(Dataset records)
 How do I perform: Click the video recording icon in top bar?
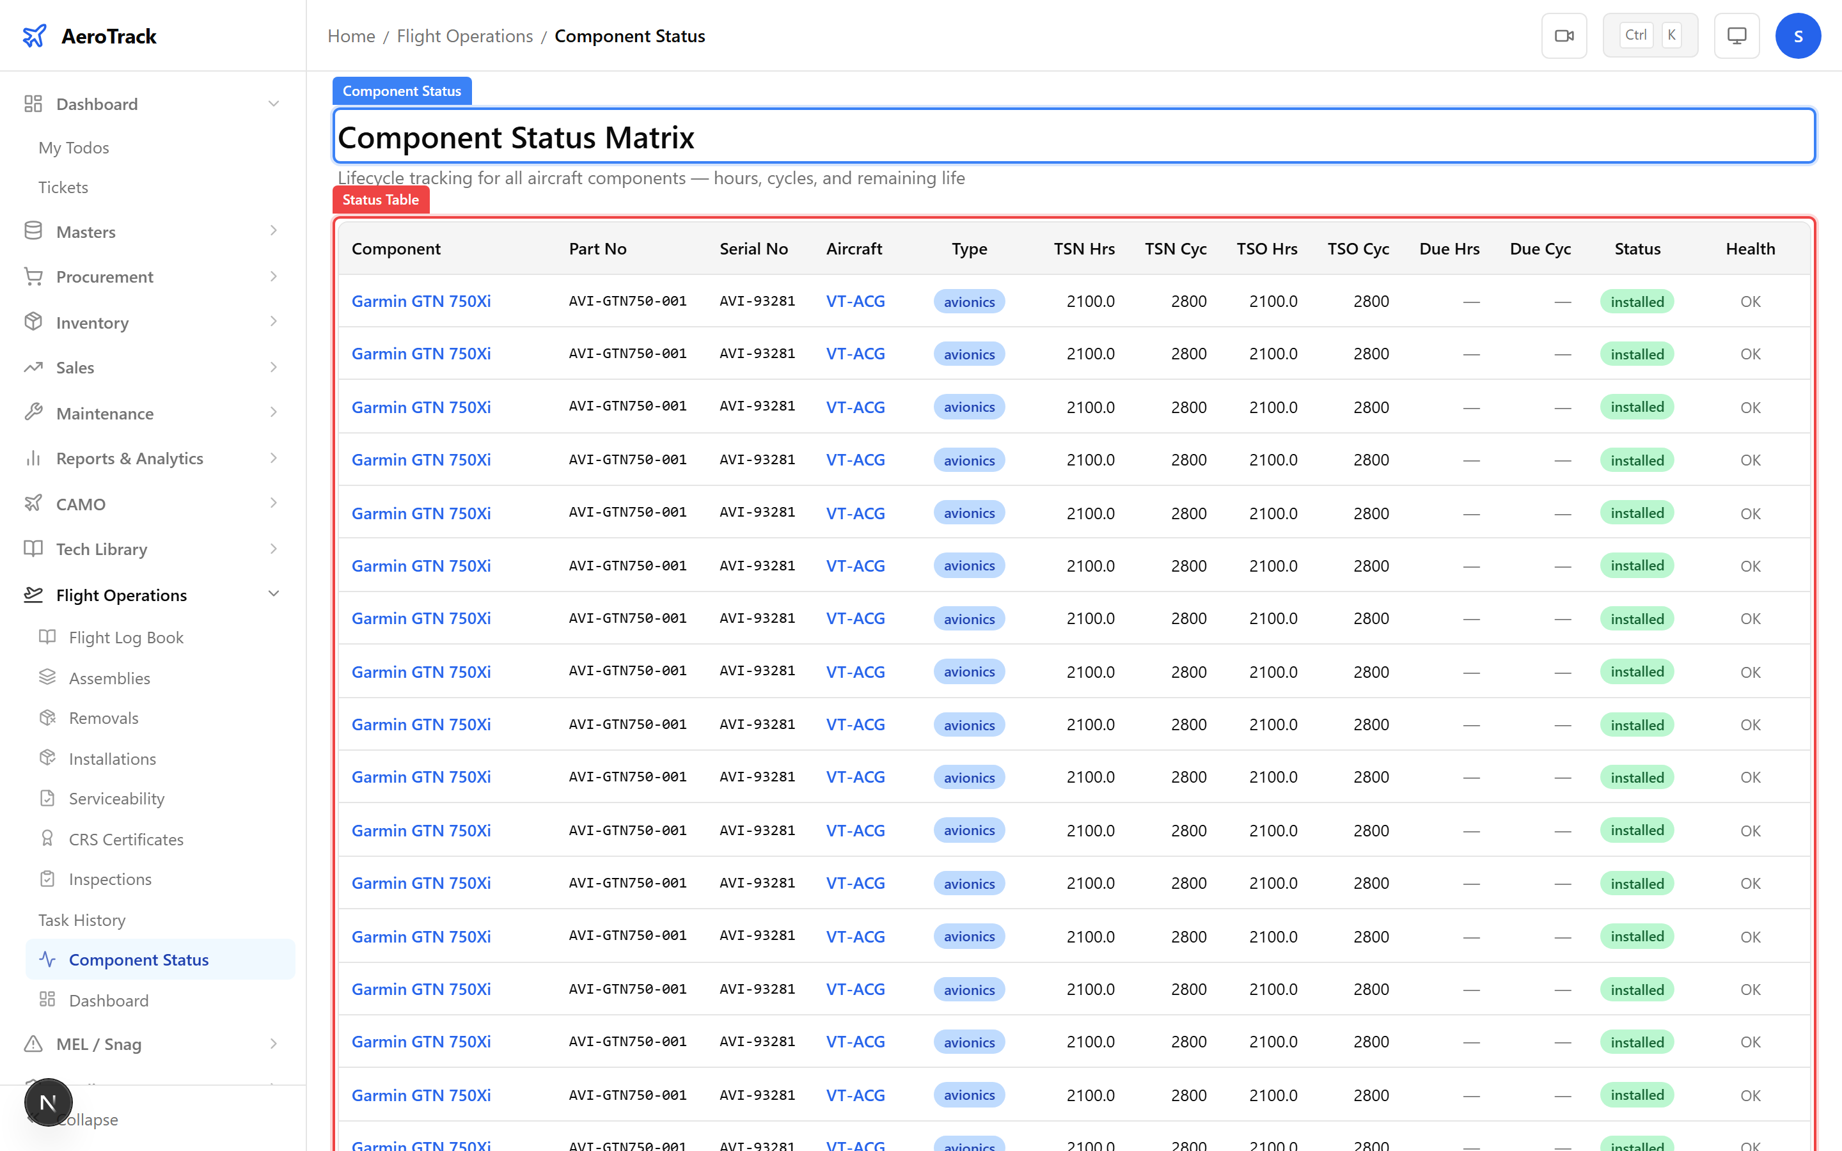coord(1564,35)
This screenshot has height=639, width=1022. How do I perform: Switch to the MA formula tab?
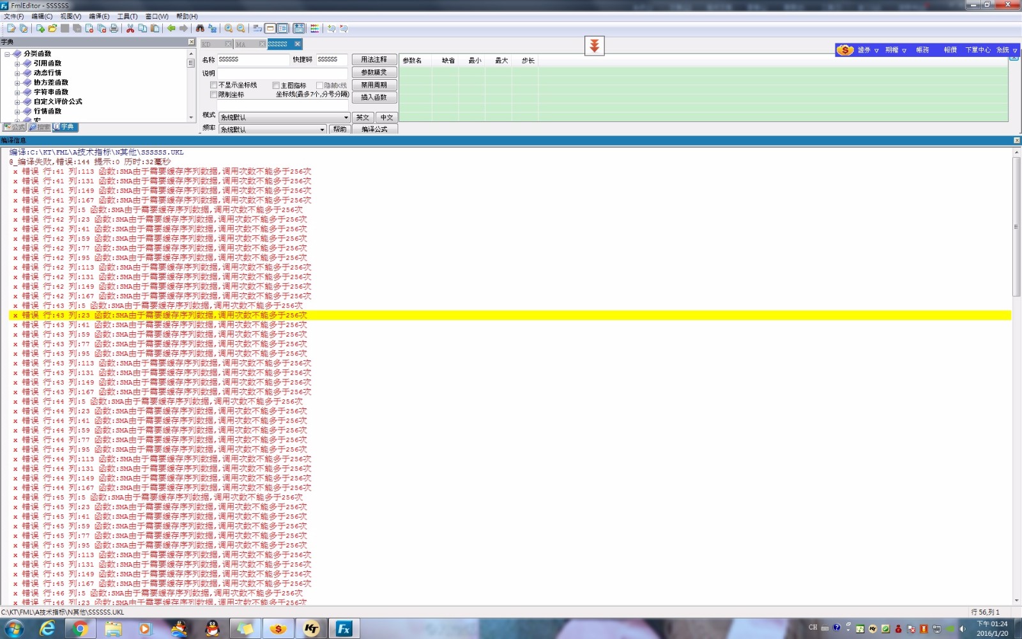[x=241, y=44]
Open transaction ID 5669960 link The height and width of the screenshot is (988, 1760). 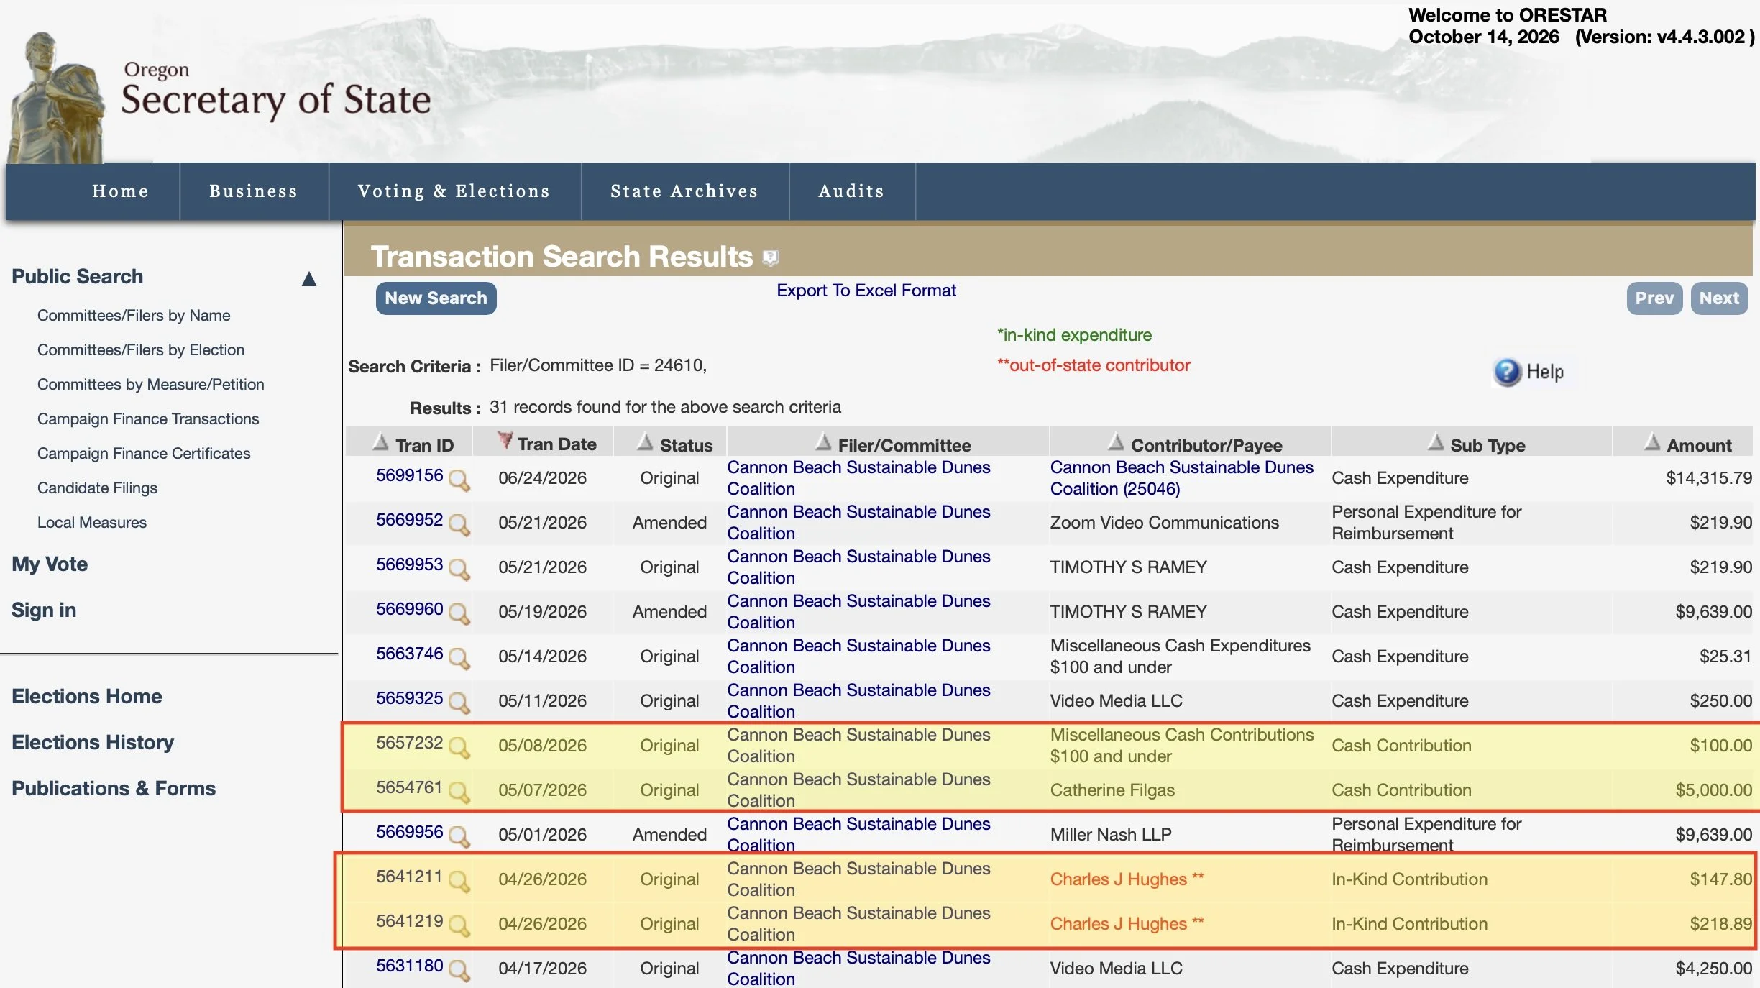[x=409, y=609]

...

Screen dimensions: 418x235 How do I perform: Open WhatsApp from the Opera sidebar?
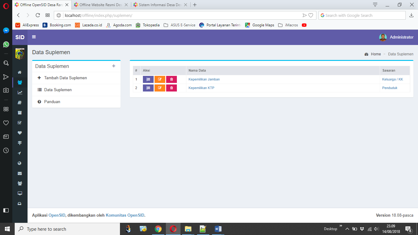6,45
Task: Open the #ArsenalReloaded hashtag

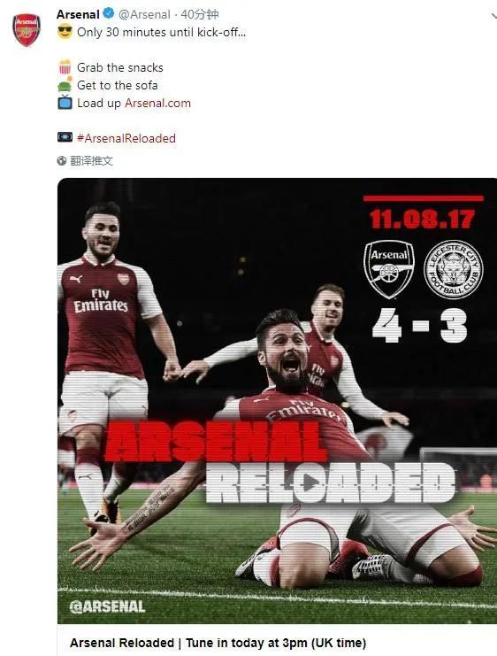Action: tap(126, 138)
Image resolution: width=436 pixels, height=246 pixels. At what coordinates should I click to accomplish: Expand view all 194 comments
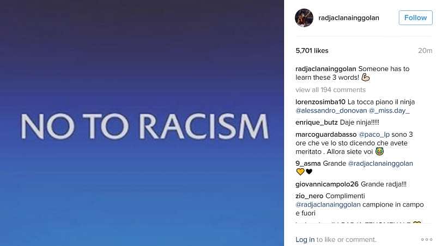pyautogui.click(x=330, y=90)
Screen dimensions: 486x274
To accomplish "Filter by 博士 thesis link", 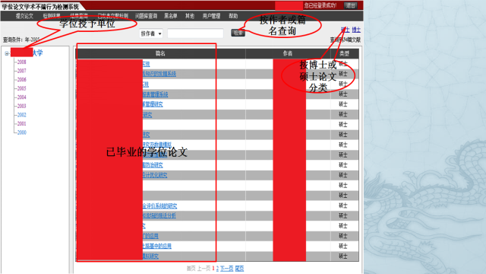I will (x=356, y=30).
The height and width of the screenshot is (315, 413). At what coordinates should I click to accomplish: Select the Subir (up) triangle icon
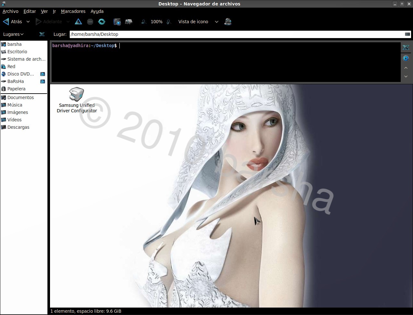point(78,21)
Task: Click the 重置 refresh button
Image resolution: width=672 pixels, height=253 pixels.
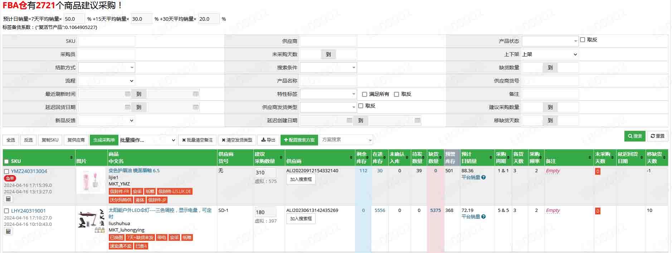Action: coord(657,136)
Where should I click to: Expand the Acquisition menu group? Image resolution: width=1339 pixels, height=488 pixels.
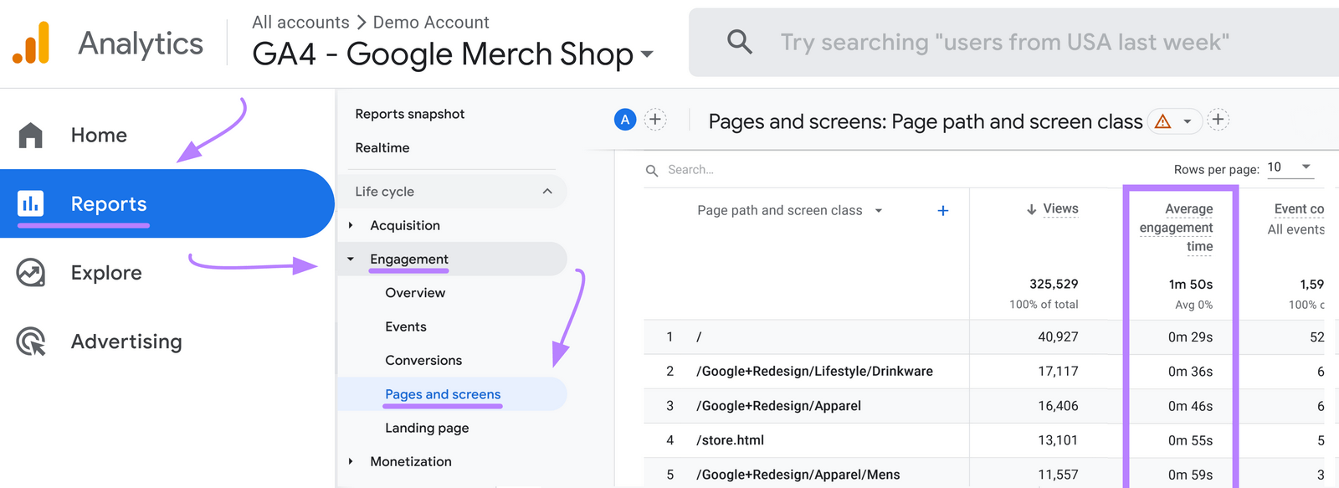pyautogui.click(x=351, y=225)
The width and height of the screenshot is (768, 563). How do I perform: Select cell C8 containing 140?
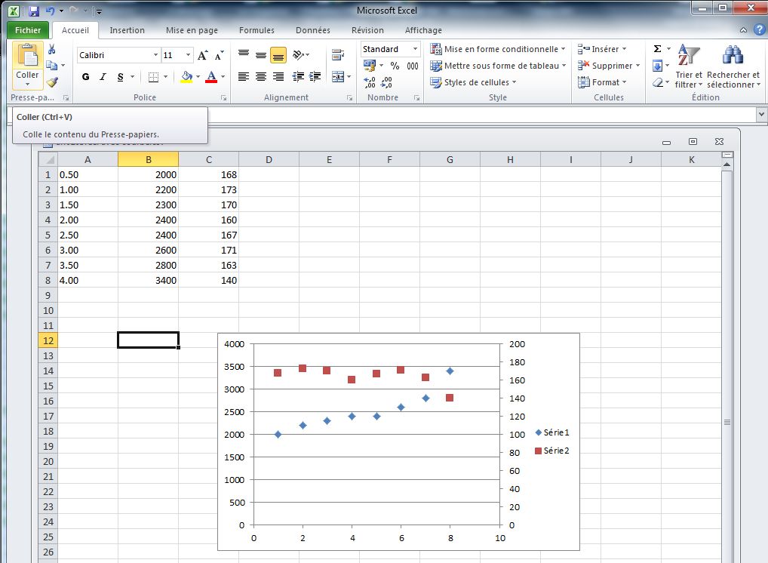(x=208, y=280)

▸ **OBJECTIVE**: Format the data above, from the line containing "Task: Click the 重置 refresh button" through the line containing "pyautogui.click(x=351, y=225)", as a two-column CSV with columns instruction and action. Each row should hold one text and its answer, each in one quoted field with line breaks replaced by spaces and the pictures left out.

▸ **FULL OUTPUT**:
instruction,action
"Task: Click the 重置 refresh button Image resolution: width=672 pixels, height=253 pixels.","Action: coord(657,136)"
"Where should I click to: Expand the Acquisition menu group? Image resolution: width=1339 pixels, height=488 pixels.","pyautogui.click(x=351, y=225)"